Finì che il «grattacielo» di Amatrice rimase com’era, la banca si tenne il piano terra per i suoi uffici e il primo piano per la tesoreria, il resto – cioè appartamenti – fu venduto ai privati. L’ex sindaco pensa ai volti delle vittime visti sui giornali: «Li conoscevo quasi tutti...». Da ingegnere, invece, se la prende quando si parla di case restaurate che sono venute giù come birilli. «Io penso che per ristrutturare non si dovrebbero dare dei limiti così rigidi che influiscono sulla sicurezza. E invece arriva sempre la sovrintendenza a bloccare, a dire che nel centro storico non si deve fare questo, toccare quest’altro. Io non dico che il rispetto dell’estetica non conti ma la sicurezza viene prima di tutto, anche se non va d’accordo con l’estetica».
Il palazzo rosso era tutto tranne che in armonia con il resto del paesaggio ma all’epoca a questi aspetti si badava meno e le regole per costruire e per ristrutturare oggi sarebbero tutte fuori norma. «Con le norme attuali, se applicate, mi aspetterei che davanti a un terremoto come questo il danneggiamento fosse prossimo allo zero» conferma Ciro Bolognese, ingegnere strutturista dei Vigili del fuoco che si occupa delle attività tecniche legate ai terremoti. In questi giorni è sul fronte del sisma ad Arquata e dice che sì, «abbiamo trovato tanti fabbricati ristrutturati male che sono collassati. Si trovano macerie di parti enormi in cemento armato che erano pezzi di tetti. Negli anni 60 e 70 si faceva di prassi. Ma è come mettere in testa a una casa un cappello pesante. Se non si rinforza la parte che deve sorreggerlo è facile che sotto la spinta di un terremoto collassi».
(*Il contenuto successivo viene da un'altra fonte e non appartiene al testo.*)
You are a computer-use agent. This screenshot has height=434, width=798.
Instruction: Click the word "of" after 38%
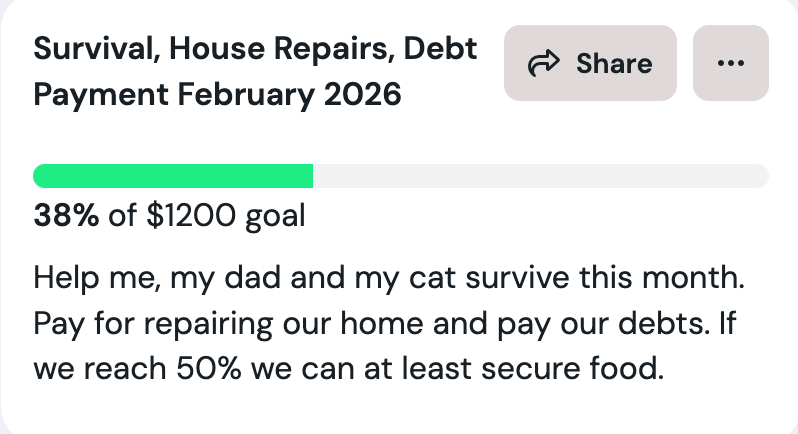click(121, 215)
I motivi per cui una casa crolla e quella accanto resta intatta, come si vede dalle immagini di ognuna delle frazioni e dei comuni devastati, possono essere tanti: può dipendere dal materiale usato, dal progetto e dalla sua esecuzione, dalla consistenza del terreno sul quale la casa si appoggia, dal tipo di costruzione.
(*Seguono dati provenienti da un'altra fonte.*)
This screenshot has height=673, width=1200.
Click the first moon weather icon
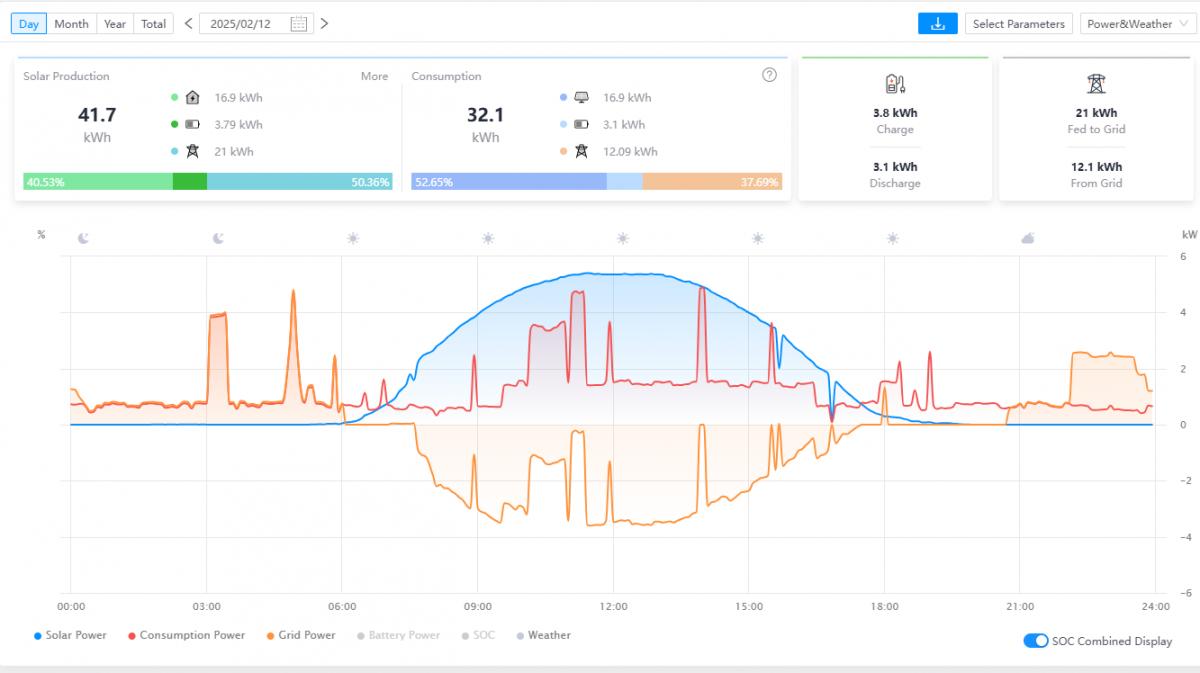83,238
Per esempio: la malta che si usava una volta e che il tempo ha ridotto a sabbia spesso – com’è successo qui – non è un collante abbastanza forte per tenere insieme le pietre di una casa antica come le moltissime di queste valli (c’erano molte costruzioni del ‘600, ‘700 e ‘800). «Vede quel muretto?», indica l’ingegner Bolognese. «Se lei prova a grattare fra una pietra e l’altra vedrà che viene via del materiale, vuol dire che le pietre non sono molto legate l’una all’altra».
Non lo erano quelle che oggi sembrano bombardate, diventate tombe alle 3.36 dell’altra notte.